Document text:
1.3 Screening for new bioactive compounds and drug discovery approaches

Most antibiotics and other bioactive compounds (antitumorals, immunosuppressors, etc.) were discovered from actinomycetes, but this source of drugs became challenging once the most common compounds were discovered. New antibiotic scaffolds are required, and resuming screening from nature is mandatory.

During the past 30 years, only two new classes of antibiotics have been brought to the clinic for treatment systemic infections [38]. At the same time, microbial resistance to existing antibiotics has increased dramatically, rendering some microbial infections that are extremely hard to treat. The current scenario looks gloomy, and there is a concrete risk of humanity returning to the pre-antibiotic era, with a high mortality from routine surgical or chemotherapeutic procedures because of infections by antibiotic-resistant pathogens. There is a general consensus that new antibiotics are urgently required and are the best chance in the fight against resistance.

Only a fraction of secondary metabolite pathways is active in actinomycete laboratory cultures, and there are a large number of strains whose potential to produce bioactive compounds remains unexplored [39]. When whole genome sequencing became available at the start of the twenty-first century, the existence of many silent or cryptic biosynthetic gene clusters in actinomycetes was revealed, which may encode antibiotic-like substances but are not, or only poorly, expressed under laboratory growth conditions. Each Streptomyces strain harbors 20–50 biosynthetic pathways for natural products, for which only some products have been identified [39]. The big challenge is to find ways to activate these pathways so as to allow screening for new secondary metabolites from nature to resume.

2. Strategies in drug discovery

Once the most common antibiotics and bioactive compounds were discovered, drug discovery has become more challenging, and industry had mostly discontinued the search for new drugs, with Streptomyces as the source. Nevertheless, the urgent necessity of new antibiotics in the clinic has caused screening from nature to be resumed [39]. New environments are being explored and some new actinomycete strains have been discovered [40]; the potential of the marine environment has been highly explored during last decade, as well as some, a priori hostile soils, such as high mountains, deserts or icy places. The scientific community is also paying more attention to symbiotic relationships.

Thinking of natural conditions of growth is another important point of view. Laboratory/industrial conditions in which microorganisms are typically grown are very different conditions from nature, which imply the dormancy of most of the genetic pathways involved in antibiotic production, since these substances are related to stress conditions or defense against niche competitors. Furthermore, it is necessary to take into account that the majority of environmental bacteria are not easily culturable or are even nonculturable in laboratory conditions. This broad view is now possible, thanks to the access to the metagenome in different environments [41].

Given material:
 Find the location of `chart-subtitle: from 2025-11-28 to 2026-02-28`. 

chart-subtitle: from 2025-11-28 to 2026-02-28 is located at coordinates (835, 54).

Directions for this task: According to the text on antibiotic discovery, how many biosynthetic pathways for natural products does each Streptomyces strain harbor?

Problem solution: Each Streptomyces strain harbors 20–50 biosynthetic pathways for natural products.